The Center for Housing Policy and Design is dedicated to improving housing supply and affordability for people of all incomes in the San Diego region. The Center seeks to close the housing research and policy gap by serving as the leading actionable housing research institution in San Diego, offering solutions for more housing supply and affordability in the region. We focus on rigorous interdisciplinary research and design-driven innovation to create an ecosystem for change.
Co-Director, Center for Housing Policy and Design
Professor, Urban Studies and Planning
Director, The Design Lab
Co-Director, Center for Housing Policy and Design Professor of Practice, Urban Studies and Planning
Postdoctoral Scholar, Center for Housing Policy and Design, The Homelessness Hub
On May 19th, 2025, we gathered faith-based stakeholders, developers, policymakers, scholars, and other community organizations committed to housing. We heard from Amy Denhart and Evan Gerber on YIGBY’s work to help churches in San Diego develop affordable housing, and from Tim Quinn, Self Help Credit Union, about developing financing tools to preserve existing affordable housing in gentrifying neighborhoods in LA.

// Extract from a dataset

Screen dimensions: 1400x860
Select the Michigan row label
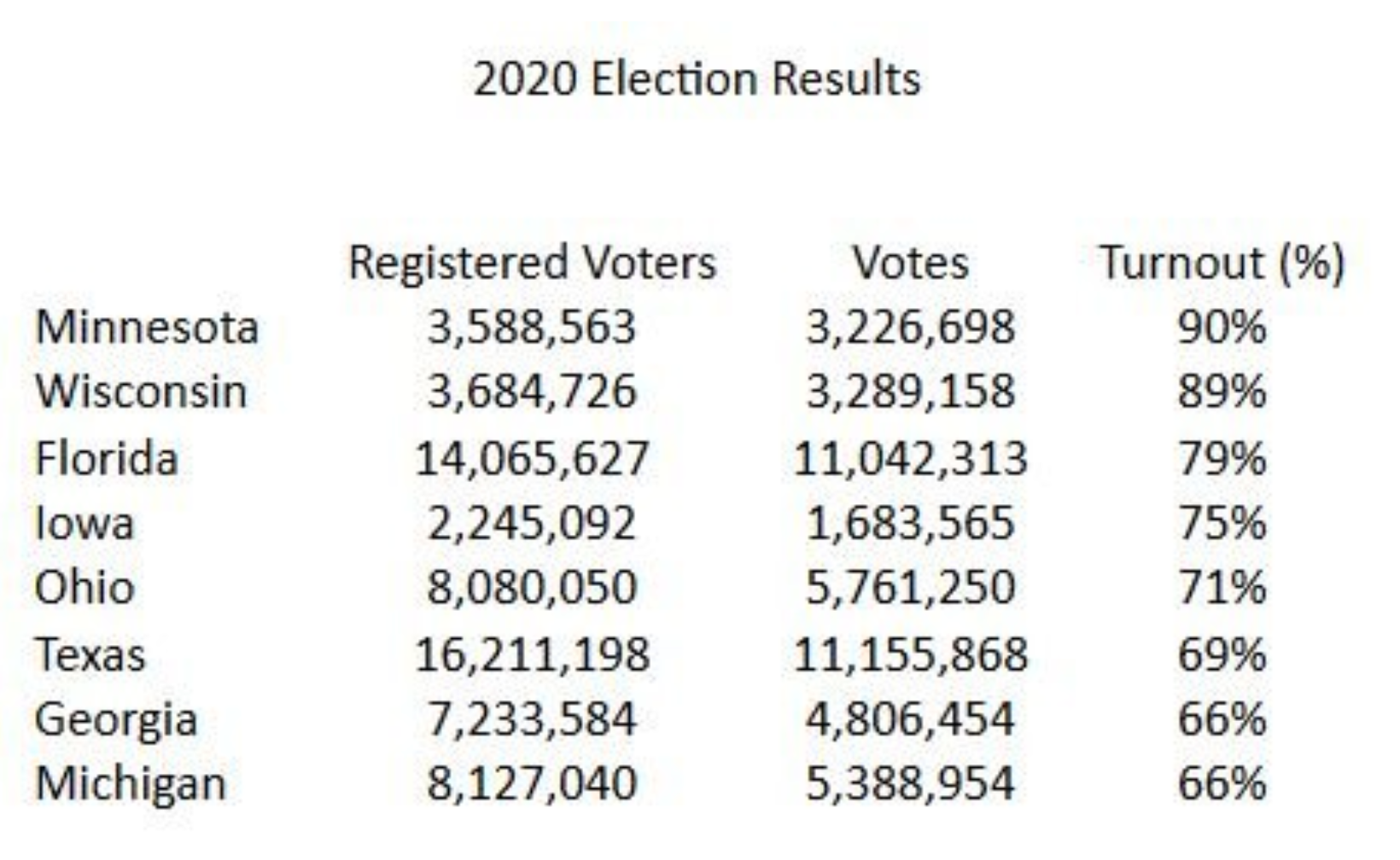tap(131, 784)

The Center is mapping all land in San Diego County that qualifies for SB 4, the law that streamlines affordable housing approval on land owned by nonprofit colleges or faith-based institutions. We are bringing together faith-based organizations, developers, financial institutions, and housing stakeholders with the goal of unlocking affordable housing land opportunities.
San Diego has a wide range of housing production practitioners, as well as, policy and financial partners, but their efforts are often fragmented and uncoordinated. The Center is creating a “landscape map” of people and organizations working on housing production with the intent of convening them to better coordinate and streamline, and increase housing production.
The Center is conducting a scan of innovative financing techniques, including philanthropically driven local Housing Impact Funds, to design new ways to finance the development of new affordable housing and maintain existing Naturally Occurring Affordable Housing projects, with the goal of expanding the amount of financing options for these activities in San Diego.
San Diego is encouraging the production of more affordable housing near transit with little parking. These households should be less car-dependent. The Center surveyed lower-income residents in the City Heights neighborhood and found that many of them, especially those with children, cannot easily shift to transit usage and may need more alternative transportation choices, such as shuttles and rideshare subsidies.